Congestive heart failure symptoms

Peripheral edema, shortness of breath (likely due to pulmonary edema), dizziness, weakness/fatigue, cyanosis Jugular distention - the jugular vein dumps into the superior vena cava which empties into the right atrium - if backed up due to heart failure, blood pools in the jugular vein. When a patient has right heart failure, it is likely that they also have left heart failure. About 6 million Americans have heart failure, and approximately 50% of CHF patients die within five years of diagnosis.

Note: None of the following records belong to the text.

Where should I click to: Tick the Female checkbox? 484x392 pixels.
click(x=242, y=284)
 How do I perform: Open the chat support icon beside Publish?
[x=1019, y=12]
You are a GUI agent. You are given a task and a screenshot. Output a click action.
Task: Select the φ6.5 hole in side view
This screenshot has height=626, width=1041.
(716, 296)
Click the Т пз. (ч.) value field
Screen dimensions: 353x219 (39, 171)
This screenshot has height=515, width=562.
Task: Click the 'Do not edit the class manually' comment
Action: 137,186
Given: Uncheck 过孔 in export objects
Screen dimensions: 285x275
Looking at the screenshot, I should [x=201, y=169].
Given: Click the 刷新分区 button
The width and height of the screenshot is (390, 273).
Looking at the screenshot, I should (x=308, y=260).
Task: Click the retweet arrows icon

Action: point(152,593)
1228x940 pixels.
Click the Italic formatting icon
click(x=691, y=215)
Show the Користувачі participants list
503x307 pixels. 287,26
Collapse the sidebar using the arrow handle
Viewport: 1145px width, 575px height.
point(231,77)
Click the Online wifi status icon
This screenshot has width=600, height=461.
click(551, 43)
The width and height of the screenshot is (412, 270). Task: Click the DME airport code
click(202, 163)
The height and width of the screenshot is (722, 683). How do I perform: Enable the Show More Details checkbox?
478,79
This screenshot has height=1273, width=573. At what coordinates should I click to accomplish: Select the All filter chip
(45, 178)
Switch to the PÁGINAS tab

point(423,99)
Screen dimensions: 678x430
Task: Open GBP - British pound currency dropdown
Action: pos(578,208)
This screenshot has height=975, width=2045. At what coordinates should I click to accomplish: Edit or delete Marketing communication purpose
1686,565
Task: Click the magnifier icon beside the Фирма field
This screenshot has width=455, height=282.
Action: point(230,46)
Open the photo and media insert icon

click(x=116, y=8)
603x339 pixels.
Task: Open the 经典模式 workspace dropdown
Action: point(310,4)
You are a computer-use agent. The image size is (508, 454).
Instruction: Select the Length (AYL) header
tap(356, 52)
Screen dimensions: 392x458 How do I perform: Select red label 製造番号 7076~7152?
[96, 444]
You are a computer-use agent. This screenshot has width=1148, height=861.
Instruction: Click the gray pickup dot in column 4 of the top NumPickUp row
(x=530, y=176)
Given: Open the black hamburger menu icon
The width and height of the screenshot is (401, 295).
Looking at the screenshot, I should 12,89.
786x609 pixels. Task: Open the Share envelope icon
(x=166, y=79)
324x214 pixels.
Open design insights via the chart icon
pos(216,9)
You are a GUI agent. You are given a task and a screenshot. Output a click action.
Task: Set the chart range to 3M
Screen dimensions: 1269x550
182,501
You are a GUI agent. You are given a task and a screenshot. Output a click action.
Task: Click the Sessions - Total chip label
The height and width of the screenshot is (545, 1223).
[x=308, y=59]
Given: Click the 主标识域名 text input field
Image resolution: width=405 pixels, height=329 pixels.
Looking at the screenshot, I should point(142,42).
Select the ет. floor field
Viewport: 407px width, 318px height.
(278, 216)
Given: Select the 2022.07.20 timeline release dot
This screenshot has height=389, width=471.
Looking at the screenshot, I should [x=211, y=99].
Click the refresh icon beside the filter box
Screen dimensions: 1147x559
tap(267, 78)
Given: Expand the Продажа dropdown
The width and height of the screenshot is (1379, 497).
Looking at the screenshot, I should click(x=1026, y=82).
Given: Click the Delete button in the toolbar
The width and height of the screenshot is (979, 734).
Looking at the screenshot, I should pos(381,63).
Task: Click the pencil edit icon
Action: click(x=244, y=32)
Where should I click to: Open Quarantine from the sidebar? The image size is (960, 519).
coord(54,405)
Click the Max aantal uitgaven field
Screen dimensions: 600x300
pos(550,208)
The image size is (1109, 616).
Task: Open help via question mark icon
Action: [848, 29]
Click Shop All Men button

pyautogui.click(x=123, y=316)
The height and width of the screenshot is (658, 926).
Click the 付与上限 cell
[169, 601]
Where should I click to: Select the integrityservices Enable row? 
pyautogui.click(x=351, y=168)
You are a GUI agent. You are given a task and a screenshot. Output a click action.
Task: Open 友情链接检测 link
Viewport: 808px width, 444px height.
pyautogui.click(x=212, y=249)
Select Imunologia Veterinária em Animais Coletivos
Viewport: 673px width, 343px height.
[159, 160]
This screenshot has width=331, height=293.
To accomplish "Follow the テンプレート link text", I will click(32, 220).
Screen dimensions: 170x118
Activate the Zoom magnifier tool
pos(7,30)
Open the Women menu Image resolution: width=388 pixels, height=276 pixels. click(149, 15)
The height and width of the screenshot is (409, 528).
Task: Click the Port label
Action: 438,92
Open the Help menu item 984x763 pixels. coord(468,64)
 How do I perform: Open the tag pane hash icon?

Phosphodiesterase inhibitors

Phosphodiesterase inhibitors exert their effects by inhibiting the phosphodiesterase enzyme that breaks down cAMP in cardiac cells. cAMP is a common second messenger in many cells, and drugs that inhibit the phosphodiesterase enzyme allow cAMP concentrations to increase in the cardiac cells. In these cells, cAMP then acts on membrane calcium channels to allow more calcium to enter the cell. These drugs cause a cAMP-mediated increases in intracellular calcium, which subsequently increases the force of contraction within the myocardial cell (increased contractility). These drugs also have some vasodilation properties, and some of their beneficial effects in CHF may be due to their ability to decrease cardiac preload and after load in some patients (decreased vascular resistance). Milrinone is a phosphodiesterase inhibitor that is given acutely because long term use of this drug results in increased risk for mortality.

Aldosterone antagonist

Spironolactone is an aldosterone antagonist that acts as a diuretic by blocking aldosterone receptors. Spironolactone is a potassium sparing diuretic - it gets rid of fluid by blocking aldosterone, so sodium/water are not reabsorbed.

Stages of heart failure

Stage A: at high risk for development of heart failure (i.e. high blood pressure, high cholesterol, etc.) Stage B: have structural changes (i.e precipitating factors), but no signs or symptoms have appeared. Stage C: have structural changes and have had signs or symptoms. Stage D: advanced heart disease that requires specialized interventions.